God Is in the Manger by Dietrich Bonhoeffer
God Is in the Manger introduced me to the writings of Dietrich Bonhoeffer—not that I hadn’t heard of him before, but that I hadn’t been appropriately appreciative nor aware of his deep-seated love for God or how that love translates into his beautiful prose. As for its subject, God Is in the Manger emphasizes stillness and brokenness before God time and again. It is a perfect method in which to see the world’s true condition before Christ came and lit it with hope.
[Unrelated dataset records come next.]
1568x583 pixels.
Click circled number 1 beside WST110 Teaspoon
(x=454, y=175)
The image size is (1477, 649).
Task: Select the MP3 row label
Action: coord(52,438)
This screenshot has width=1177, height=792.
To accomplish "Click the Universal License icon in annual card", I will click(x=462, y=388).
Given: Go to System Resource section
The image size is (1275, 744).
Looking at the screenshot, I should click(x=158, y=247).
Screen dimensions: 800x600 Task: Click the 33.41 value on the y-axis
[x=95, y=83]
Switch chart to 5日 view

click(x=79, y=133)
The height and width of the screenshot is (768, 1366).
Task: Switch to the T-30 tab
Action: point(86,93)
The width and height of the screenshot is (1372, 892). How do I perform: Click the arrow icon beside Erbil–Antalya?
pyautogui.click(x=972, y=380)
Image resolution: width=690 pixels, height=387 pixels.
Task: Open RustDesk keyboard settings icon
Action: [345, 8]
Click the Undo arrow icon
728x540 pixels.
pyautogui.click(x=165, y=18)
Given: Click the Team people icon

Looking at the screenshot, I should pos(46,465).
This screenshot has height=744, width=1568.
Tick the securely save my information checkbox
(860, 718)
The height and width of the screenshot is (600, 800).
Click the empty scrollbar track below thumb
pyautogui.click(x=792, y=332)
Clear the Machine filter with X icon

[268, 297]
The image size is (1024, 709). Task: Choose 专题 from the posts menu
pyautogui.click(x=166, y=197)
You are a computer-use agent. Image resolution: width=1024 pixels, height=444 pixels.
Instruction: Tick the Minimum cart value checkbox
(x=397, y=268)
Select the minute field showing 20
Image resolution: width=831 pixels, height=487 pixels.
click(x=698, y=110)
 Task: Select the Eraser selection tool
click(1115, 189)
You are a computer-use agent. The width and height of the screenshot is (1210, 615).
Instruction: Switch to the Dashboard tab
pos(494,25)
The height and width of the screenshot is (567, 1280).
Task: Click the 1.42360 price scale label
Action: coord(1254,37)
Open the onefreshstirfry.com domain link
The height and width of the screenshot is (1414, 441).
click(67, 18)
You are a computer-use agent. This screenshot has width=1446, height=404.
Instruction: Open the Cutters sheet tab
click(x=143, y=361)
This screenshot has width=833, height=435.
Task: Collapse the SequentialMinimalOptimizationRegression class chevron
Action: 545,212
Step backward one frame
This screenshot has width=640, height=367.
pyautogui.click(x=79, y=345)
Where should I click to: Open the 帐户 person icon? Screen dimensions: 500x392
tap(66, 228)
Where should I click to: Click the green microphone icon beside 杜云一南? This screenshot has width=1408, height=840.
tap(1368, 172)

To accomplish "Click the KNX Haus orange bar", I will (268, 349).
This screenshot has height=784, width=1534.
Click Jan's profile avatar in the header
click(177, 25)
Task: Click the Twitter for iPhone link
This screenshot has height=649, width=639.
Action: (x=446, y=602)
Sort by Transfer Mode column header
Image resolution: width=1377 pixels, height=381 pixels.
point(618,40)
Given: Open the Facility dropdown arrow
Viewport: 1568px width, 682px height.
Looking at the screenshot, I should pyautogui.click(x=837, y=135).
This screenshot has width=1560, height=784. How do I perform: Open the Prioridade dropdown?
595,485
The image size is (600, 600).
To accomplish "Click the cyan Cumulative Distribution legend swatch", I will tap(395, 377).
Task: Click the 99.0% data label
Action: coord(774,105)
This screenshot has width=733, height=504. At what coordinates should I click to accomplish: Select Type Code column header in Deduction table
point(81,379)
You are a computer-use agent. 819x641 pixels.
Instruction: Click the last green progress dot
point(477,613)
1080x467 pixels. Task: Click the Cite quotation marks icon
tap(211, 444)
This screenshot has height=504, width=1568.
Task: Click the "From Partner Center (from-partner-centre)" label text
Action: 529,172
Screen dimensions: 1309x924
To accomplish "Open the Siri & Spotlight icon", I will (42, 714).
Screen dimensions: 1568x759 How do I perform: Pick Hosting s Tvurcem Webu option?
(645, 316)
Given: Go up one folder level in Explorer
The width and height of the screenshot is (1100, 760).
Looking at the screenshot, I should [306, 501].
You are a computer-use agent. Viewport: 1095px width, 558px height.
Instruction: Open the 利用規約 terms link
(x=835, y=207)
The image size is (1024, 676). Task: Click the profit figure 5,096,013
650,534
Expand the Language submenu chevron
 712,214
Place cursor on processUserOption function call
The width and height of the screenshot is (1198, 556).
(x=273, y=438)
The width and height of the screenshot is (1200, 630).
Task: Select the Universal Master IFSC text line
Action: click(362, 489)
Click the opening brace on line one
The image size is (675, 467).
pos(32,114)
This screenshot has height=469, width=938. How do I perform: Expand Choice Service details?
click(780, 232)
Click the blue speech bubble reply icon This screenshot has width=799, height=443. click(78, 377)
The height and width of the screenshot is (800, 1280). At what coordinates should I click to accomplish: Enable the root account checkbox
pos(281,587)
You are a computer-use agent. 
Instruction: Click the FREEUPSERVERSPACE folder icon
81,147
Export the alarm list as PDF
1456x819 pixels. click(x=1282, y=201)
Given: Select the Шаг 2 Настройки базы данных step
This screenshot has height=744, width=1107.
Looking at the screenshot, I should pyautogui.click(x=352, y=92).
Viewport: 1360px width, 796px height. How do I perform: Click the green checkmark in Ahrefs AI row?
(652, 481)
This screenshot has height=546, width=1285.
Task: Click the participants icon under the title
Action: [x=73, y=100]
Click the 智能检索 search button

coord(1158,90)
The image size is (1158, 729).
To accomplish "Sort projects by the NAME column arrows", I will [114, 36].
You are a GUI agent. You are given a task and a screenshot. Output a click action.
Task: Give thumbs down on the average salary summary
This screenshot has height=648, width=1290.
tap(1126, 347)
One of today’s most influential worship leaders and songwriters, Paul Baloche (Open The Eyes Of My Heart/A New Hallelujah) aims to make Christmas more than a season of nostalgia. He wants to make it a season of worship. With his albums, Christmas Worship (Volumes 1 & 2), Paul combines beloved carols with modern worship songs. With this plan, he examines the scriptural truths behind those songs, pointing our hearts to Jesus. (sourced above)
Seven daily readings for the month of December from Come, Let Us Adore Him: A Daily Advent Devotional by best-selling author Paul David Tripp will help you slow down, prepare your heart, and focus on what matters most: adoring our Savior, Jesus. (sourced above)
Jesu, Joy of Man’s Desiring by Josh Groban feat. Lili Haydn | Ever since I first heard it, I’ve loved “Jesu, Joy of Man’s Desiring”. When coupled with the sweet voice of Groban, however, the melody soars better than I could have ever imagined.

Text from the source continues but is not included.